ChatGPT, particularly its latest iteration GPT-4, represents a substantial advancement over its predecessor GPT-3.5. It was trained on a diverse corpus of text through both supervised and unsupervised learning techniques, followed by reinforcement learning with human feedback [2]. While earlier versions of ChatGPT demonstrated near-passing performance on general medical examinations, GPT-4 has exhibited notable improvements across various specialized medical exams, including the United States Medical Licensing Examination (USMLE) and several board certifications in fields such as neurosurgery, dermatology, orthopedic surgery, and radiology [3–6].

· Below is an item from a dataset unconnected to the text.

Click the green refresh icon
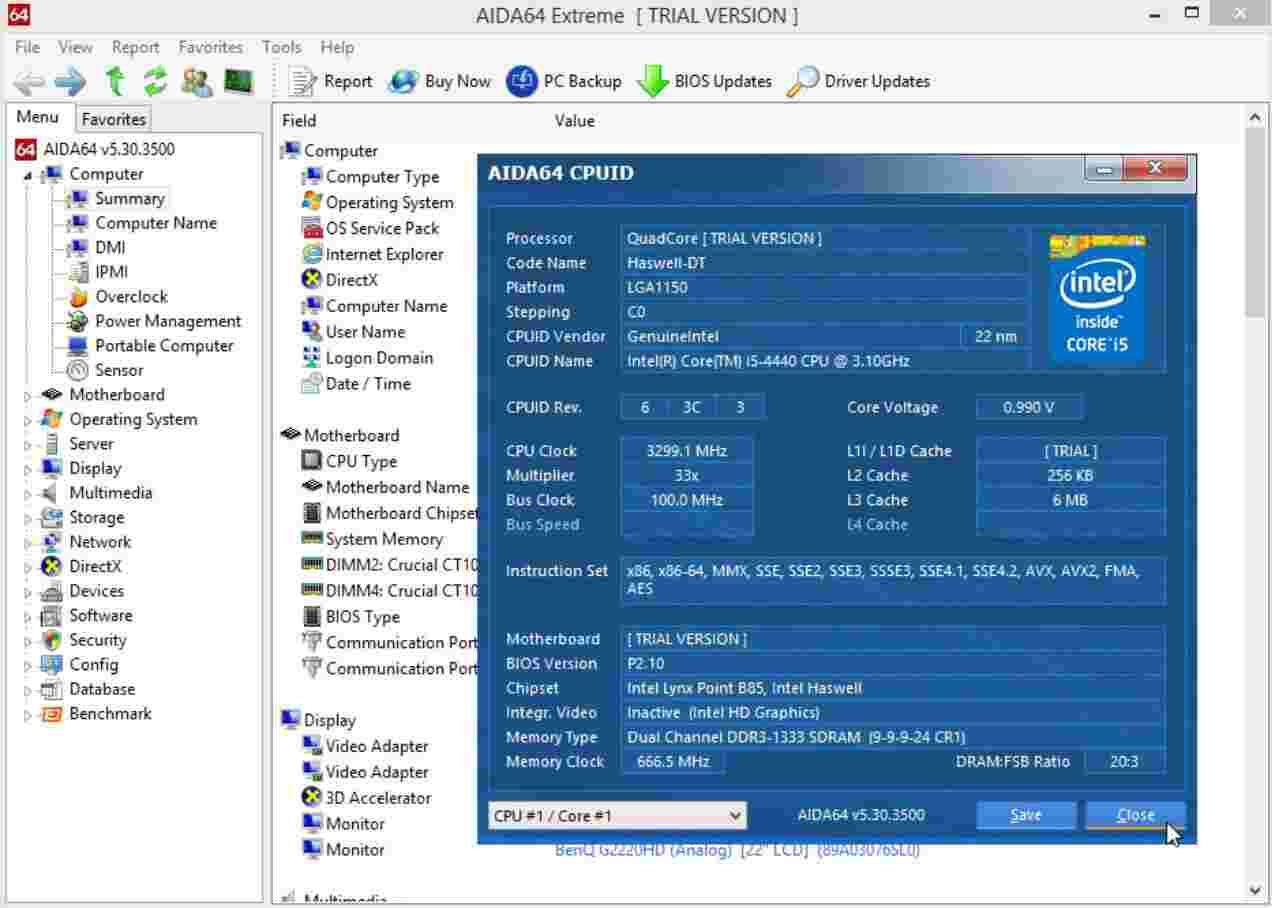The height and width of the screenshot is (908, 1272). 155,81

The performance of GPT-4 on these exams underscores its enhanced capability to understand and process complex medical information. For instance, GPT-4 scored significantly better than GPT-3.5 on the USMLE, achieving a 20% improvement in accuracy [3]. This suggests that GPT-4 can not only recall factual information but also perform higher-order reasoning, a critical aspect of medical problem-solving.

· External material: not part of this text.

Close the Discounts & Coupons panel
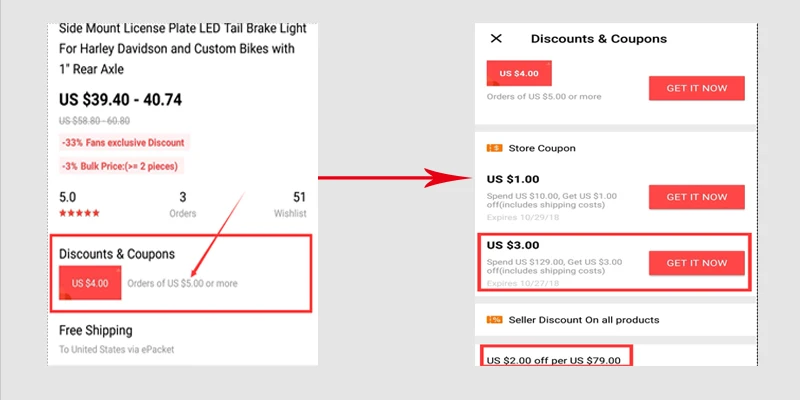This screenshot has height=400, width=800. [496, 39]
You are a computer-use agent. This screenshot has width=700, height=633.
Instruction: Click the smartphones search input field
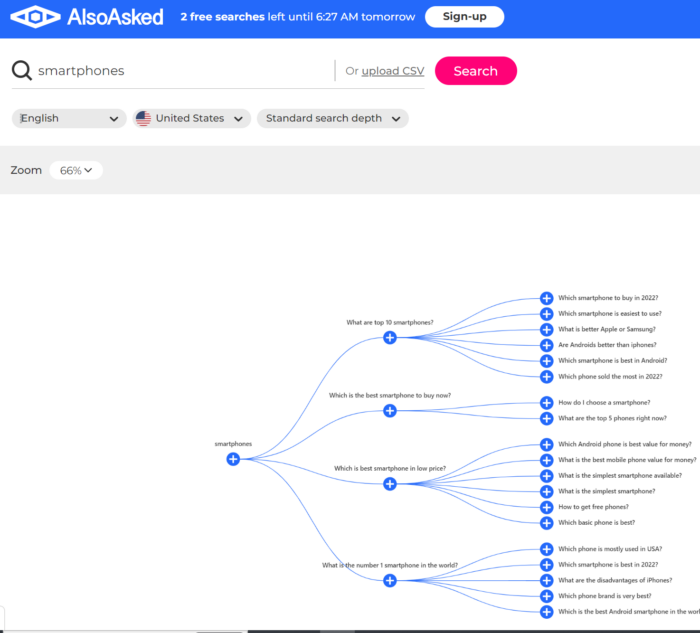click(180, 71)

GPT-4o introduces several features and novelties that distinguish it from previous models. Notably, it integrates a multimodal input capability, allowing it to process and generate text based on both textual and visual inputs, though this functionality was not publicly available at the time of this study [2]. Additionally, GPT-4o boasts enhanced contextual understanding and problem-solving abilities, achieved through a more extensive and nuanced training dataset. This model also incorporates improved fine-tuning processes, leveraging human feedback to refine its responses more effectively. These advancements are designed to enhance GPT-4o’s accuracy, coherence, and relevance, making it a powerful tool for complex and specialized applications, such as those required in medical board examinations
Despite these promising results in other medical specialties, the performance of GPT-4 on oral and maxillofacial surgery (OMFS) board exam questions has not yet been examined. OMFS is an extremely specialized subspecialty, encompassing a wide range of complex clinical scenarios, from craniofacial trauma to oncological procedures, requiring a deep understanding of both surgical principles and clinical management. Given the unique challenges and specificity of OMFS, it is uncertain how well GPT-4 will perform in this domain, despite its success in other fields.
This study aims to evaluate GPT-4's performance on OMFS board exam questions, addressing this gap in the current research. By employing a 250-question mock board examination, we will assess GPT-4's proficiency in this specialized area. The objectives are to determine the accuracy of GPT-4's responses, compare its performance to that of human examinees, and identify any specific strengths or limitations in its ability to handle specialized medical content. By doing so, we aim to elucidate the potential role of advanced LLMs in medical education and their possible future applications in clinical practice.